A Report From the (Hopefully Last) Climate Convention
Tim Flannery on the 21st "Conference of the Parties" in Paris
The Paris climate meeting is technically known as COP 21 – the 21st annual session of the ‘Conference of the Parties’ at an international climate convention. At it, nations are discussing actions to reduce greenhouse gas emissions, which will be implemented between 2020 and 2030. Some people attend the meetings to work, while others try to come every year for reasons of their own. Inevitably, the annual gatherings have taken on a distinct character, both within and outside of the negotiating room.
Outside, the mood is festival-like, with various organizations hosting events and award ceremonies while lobbying for what they feel is important. These groups can have a big influence on what is happening around the negotiating table. For example, certain groups have been working for years urging countries to limit warming to an additional 1.5˚C rather than the currently agreed upon 2˚C. Their efforts are supported by some small countries, such as the 5 coral atoll nations (including Kiribati and the Maldives), which risk ceasing to exist if temperatures increase 2˚C and rising oceans consequentially sink them below the waves. This year at Paris, these groups finally had success when France, Germany, Australia, and others supported capping temperature rise at 1.5˚C.
If an agreement is reached in Paris, it will mark the end of the COP process and the beginning, hopefully, of one in which nations gather every five years. This new process would involve reviewing action to date and pledging further action to keep the world on track and avoid dangerous climate change. Some people have been participating in COPs for years, and the meetings are their moment in the sun. For them, the end of the COP process will mean the end of an interesting and enjoyable annual gathering. Hopefully, some other forum will allow them to participate in climate action.
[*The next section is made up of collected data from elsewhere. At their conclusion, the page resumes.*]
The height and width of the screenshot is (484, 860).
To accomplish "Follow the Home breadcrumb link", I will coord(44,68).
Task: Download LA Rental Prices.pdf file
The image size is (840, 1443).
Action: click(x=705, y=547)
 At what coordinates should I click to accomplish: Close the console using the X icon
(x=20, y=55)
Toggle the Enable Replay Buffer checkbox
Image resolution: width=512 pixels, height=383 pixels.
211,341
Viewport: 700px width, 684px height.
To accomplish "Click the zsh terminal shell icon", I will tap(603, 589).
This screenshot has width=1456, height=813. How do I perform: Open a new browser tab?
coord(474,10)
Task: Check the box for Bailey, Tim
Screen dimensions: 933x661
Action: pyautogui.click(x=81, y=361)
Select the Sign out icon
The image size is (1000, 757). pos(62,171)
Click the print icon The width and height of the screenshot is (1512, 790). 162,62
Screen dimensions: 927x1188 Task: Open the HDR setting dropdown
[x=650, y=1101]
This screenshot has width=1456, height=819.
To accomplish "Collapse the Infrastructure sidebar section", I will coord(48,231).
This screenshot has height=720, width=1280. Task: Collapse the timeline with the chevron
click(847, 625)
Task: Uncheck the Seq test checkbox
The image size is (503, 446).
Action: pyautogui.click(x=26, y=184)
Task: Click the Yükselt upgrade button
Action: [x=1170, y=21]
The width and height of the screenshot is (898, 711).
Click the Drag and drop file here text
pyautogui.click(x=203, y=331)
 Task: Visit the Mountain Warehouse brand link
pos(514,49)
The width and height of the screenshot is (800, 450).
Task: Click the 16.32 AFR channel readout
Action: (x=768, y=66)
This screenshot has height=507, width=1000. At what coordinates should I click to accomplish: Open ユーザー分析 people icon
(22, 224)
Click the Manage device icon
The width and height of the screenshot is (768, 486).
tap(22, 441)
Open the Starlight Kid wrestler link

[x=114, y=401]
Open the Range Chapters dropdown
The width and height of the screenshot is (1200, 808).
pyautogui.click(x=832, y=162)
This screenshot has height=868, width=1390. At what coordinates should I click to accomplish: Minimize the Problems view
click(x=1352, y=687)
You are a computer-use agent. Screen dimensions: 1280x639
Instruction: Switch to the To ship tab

Without doubt, the most important piece of news released during the Paris COP has been the findings of a research paper published in the respected journal Nature Climate Change which announced that global emissions of greenhouse gases are likely to decline in 2015, despite sturdy economic growth. This is the first time since the industrial revolution that this has occurred. Hopefully, it marks a turning point in the climate problem. Remarkably, this has occurred 5 years in advance of any action required under the Paris agreement currently being negotiated.
Because a years-long process is required to resolve important issues at COPs, various issues have become embedded in successive negotiations, and it is hard to add new items. Yet circumstances change. For the past decade we’ve been following the worst case scenario of greenhouse emissions. Last year, humanity emitted 40 gigatonnes of CO – a staggering amount. To draw down 4 gigatonnes – one tenth of that – by planting trees, one would need to forest an area about the size of the contiguous 48 states of the US.
The vast volumes of CO2 we’ve emitted to the atmosphere in the last 10 years will have consequences. They have already pushed temperatures 1˚C higher than they were 200 years ago. And because it takes a few decades for the full warming potential of greenhouse gases to be recognized, the gas already in the air will push temperatures up an additional 1.5˚C by around 2050. Indeed, because it takes decades to change energy systems, it is virtually impossible to avoid 2˚C of warming.
If humanity had concluded an agreement a decade ago, it might have been possible to honor a pledge to cap warming at 1.5˚C. We lost that opportunity as the negotiations went on, yet we still talk about it as if it is a possibility. Meanwhile, new opportunities to do something meaningful are not even being discussed at Copenhagen.
One of the most pressing issues, in my view, is the need for a treaty banning climate geoengineering, which includes measures such as injecting sulphur into the stratosphere to cool the earth. China, a country that faces severe climate threats, already has four research teams working on geoengineering. However, this does nothing to reduce the source of the problem – the greenhouse gases – and does not deal with the effects of ocean acidification. Although stratospheric sulphur is a well-researched option, relatively cheap, and instantly effective, it is a band-aid solution. It is highly dangerous, both because the sulphur may affect climatic phenomena as important as the south Asian monsoon, and because unilateral action may lead to conflict. In my opinion, we need a global ban on such ‘solutions,’ and that ban could be agreed as part of the climate negotiating process.
It is arguably even more important to encourage research into methods for removing CO2 from the atmosphere. Known as third way technologies, such methods offer a real solution to the climate crisis which, along with aggressive emissions reductions, could keep earth’s temperature from rising beyond 2˚C. In my latest book, Atmosphere of Hope, I analyze a wide range of third way technologies, including biochar, seaweed farming, manufacturing carbon-negative concretes, utilizing silicate rocks, making plastics and carbon fibers from atmospheric CO2, and storing large quantities of CO2 in marine sediments and ice caps. My best, conservative estimate is that by 2050, these technologies have the potential to be drawing down 40% of current annual global emissions. But this will not happen without very large scale investment. Sadly, third way technologies are not even being discussed in the formal negotiations at Paris. If we are to effectively combat the climate problem, we need to find a far more nimble and more encompassing process than the COPs. Let us hope that Paris is the last COP meeting, and that subsequent meetings deal with the urgent problems and fabulous opportunities that are currently being ignored.